▶ **DATA SUPPLIED**
+ + + + + + +
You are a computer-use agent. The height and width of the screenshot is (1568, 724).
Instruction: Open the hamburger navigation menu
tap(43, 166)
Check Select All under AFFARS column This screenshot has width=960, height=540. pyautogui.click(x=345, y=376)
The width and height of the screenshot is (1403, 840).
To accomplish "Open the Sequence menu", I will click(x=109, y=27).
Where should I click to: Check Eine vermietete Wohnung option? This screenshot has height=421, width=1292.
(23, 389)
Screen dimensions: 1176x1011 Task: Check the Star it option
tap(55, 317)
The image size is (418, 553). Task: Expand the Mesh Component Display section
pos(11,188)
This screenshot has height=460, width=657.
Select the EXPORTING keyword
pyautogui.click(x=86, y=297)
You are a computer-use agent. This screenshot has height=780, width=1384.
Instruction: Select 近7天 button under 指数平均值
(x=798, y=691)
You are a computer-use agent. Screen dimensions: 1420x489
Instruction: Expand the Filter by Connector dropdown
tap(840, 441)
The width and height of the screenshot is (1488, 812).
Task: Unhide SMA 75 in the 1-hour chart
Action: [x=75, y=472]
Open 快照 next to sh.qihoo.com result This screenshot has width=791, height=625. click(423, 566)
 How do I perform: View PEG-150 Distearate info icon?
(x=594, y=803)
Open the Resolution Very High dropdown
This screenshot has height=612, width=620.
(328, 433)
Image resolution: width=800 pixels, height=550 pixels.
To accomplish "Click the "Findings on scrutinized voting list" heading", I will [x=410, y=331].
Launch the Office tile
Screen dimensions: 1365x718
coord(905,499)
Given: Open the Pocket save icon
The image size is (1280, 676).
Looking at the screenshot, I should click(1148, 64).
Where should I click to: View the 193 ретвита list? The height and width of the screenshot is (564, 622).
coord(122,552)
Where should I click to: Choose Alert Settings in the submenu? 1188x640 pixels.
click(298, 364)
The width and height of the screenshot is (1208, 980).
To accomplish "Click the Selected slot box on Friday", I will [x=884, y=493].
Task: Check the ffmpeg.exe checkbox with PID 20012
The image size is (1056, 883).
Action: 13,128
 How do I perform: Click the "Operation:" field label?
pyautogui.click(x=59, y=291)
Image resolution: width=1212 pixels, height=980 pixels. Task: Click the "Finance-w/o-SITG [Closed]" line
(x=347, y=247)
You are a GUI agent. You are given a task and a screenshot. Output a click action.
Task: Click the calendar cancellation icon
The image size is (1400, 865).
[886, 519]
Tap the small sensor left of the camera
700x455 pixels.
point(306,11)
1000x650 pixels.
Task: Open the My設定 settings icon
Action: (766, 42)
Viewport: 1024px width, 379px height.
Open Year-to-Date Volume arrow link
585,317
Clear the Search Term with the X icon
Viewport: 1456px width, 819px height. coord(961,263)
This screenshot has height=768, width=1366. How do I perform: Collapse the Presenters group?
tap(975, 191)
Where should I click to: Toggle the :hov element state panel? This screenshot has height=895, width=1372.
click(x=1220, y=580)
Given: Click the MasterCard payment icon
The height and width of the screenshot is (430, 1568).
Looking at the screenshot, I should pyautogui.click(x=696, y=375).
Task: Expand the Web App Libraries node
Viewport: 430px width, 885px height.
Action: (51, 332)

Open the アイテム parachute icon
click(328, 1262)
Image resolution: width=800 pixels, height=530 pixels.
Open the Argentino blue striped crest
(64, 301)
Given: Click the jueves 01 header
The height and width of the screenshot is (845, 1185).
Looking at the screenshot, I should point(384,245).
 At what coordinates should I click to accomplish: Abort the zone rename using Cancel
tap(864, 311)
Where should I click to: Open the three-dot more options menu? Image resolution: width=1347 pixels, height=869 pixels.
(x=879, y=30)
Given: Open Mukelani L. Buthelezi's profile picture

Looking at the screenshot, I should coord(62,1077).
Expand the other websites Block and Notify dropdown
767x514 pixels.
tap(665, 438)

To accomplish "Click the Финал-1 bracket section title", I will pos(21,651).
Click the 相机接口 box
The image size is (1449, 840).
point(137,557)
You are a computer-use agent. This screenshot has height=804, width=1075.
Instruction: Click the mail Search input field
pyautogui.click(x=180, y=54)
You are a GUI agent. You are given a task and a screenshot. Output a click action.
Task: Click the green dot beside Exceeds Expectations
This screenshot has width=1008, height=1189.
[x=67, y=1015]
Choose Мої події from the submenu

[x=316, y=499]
+ + + + + + +
▶ **WHAT THE EXERCISE ASKS**
Reproduce each of the records above word for word, keeping their original order.

▶ **OUTPUT BELOW**
You are a computer-use agent. The height and width of the screenshot is (1568, 724).
Instruction: Open the hamburger navigation menu
tap(43, 166)
Check Select All under AFFARS column This screenshot has width=960, height=540. pyautogui.click(x=345, y=376)
The width and height of the screenshot is (1403, 840).
To accomplish "Open the Sequence menu", I will click(x=109, y=27).
Where should I click to: Check Eine vermietete Wohnung option? This screenshot has height=421, width=1292.
(23, 389)
Screen dimensions: 1176x1011 Task: Check the Star it option
tap(55, 317)
The image size is (418, 553). Task: Expand the Mesh Component Display section
pos(11,188)
This screenshot has height=460, width=657.
Select the EXPORTING keyword
pyautogui.click(x=86, y=297)
You are a computer-use agent. This screenshot has height=780, width=1384.
Instruction: Select 近7天 button under 指数平均值
(x=798, y=691)
You are a computer-use agent. Screen dimensions: 1420x489
Instruction: Expand the Filter by Connector dropdown
tap(840, 441)
The width and height of the screenshot is (1488, 812).
Task: Unhide SMA 75 in the 1-hour chart
Action: [x=75, y=472]
Open 快照 next to sh.qihoo.com result This screenshot has width=791, height=625. click(423, 566)
 How do I perform: View PEG-150 Distearate info icon?
(x=594, y=803)
Open the Resolution Very High dropdown
This screenshot has height=612, width=620.
(328, 433)
Image resolution: width=800 pixels, height=550 pixels.
To accomplish "Click the "Findings on scrutinized voting list" heading", I will [x=410, y=331].
Launch the Office tile
Screen dimensions: 1365x718
coord(905,499)
Given: Open the Pocket save icon
The image size is (1280, 676).
Looking at the screenshot, I should click(1148, 64).
Where should I click to: View the 193 ретвита list? The height and width of the screenshot is (564, 622).
coord(122,552)
Where should I click to: Choose Alert Settings in the submenu? 1188x640 pixels.
click(298, 364)
The width and height of the screenshot is (1208, 980).
To accomplish "Click the Selected slot box on Friday", I will [x=884, y=493].
Task: Check the ffmpeg.exe checkbox with PID 20012
The image size is (1056, 883).
Action: 13,128
 How do I perform: Click the "Operation:" field label?
pyautogui.click(x=59, y=291)
Image resolution: width=1212 pixels, height=980 pixels. Task: Click the "Finance-w/o-SITG [Closed]" line
(x=347, y=247)
You are a GUI agent. You are given a task and a screenshot. Output a click action.
Task: Click the calendar cancellation icon
The image size is (1400, 865).
[886, 519]
Tap the small sensor left of the camera
700x455 pixels.
point(306,11)
1000x650 pixels.
Task: Open the My設定 settings icon
Action: (766, 42)
Viewport: 1024px width, 379px height.
Open Year-to-Date Volume arrow link
585,317
Clear the Search Term with the X icon
Viewport: 1456px width, 819px height. coord(961,263)
This screenshot has height=768, width=1366. How do I perform: Collapse the Presenters group?
tap(975, 191)
Where should I click to: Toggle the :hov element state panel? This screenshot has height=895, width=1372.
click(x=1220, y=580)
Given: Click the MasterCard payment icon
The height and width of the screenshot is (430, 1568).
Looking at the screenshot, I should pyautogui.click(x=696, y=375).
Task: Expand the Web App Libraries node
Viewport: 430px width, 885px height.
Action: (51, 332)

Open the アイテム parachute icon
click(328, 1262)
Image resolution: width=800 pixels, height=530 pixels.
Open the Argentino blue striped crest
(64, 301)
Given: Click the jueves 01 header
The height and width of the screenshot is (845, 1185).
Looking at the screenshot, I should point(384,245).
 At what coordinates should I click to accomplish: Abort the zone rename using Cancel
tap(864, 311)
Where should I click to: Open the three-dot more options menu? Image resolution: width=1347 pixels, height=869 pixels.
(x=879, y=30)
Given: Open Mukelani L. Buthelezi's profile picture

Looking at the screenshot, I should coord(62,1077).
Expand the other websites Block and Notify dropdown
767x514 pixels.
tap(665, 438)

To accomplish "Click the Финал-1 bracket section title", I will pos(21,651).
Click the 相机接口 box
The image size is (1449, 840).
point(137,557)
You are a computer-use agent. This screenshot has height=804, width=1075.
Instruction: Click the mail Search input field
pyautogui.click(x=180, y=54)
You are a GUI agent. You are given a task and a screenshot. Output a click action.
Task: Click the green dot beside Exceeds Expectations
This screenshot has width=1008, height=1189.
[x=67, y=1015]
Choose Мої події from the submenu

[x=316, y=499]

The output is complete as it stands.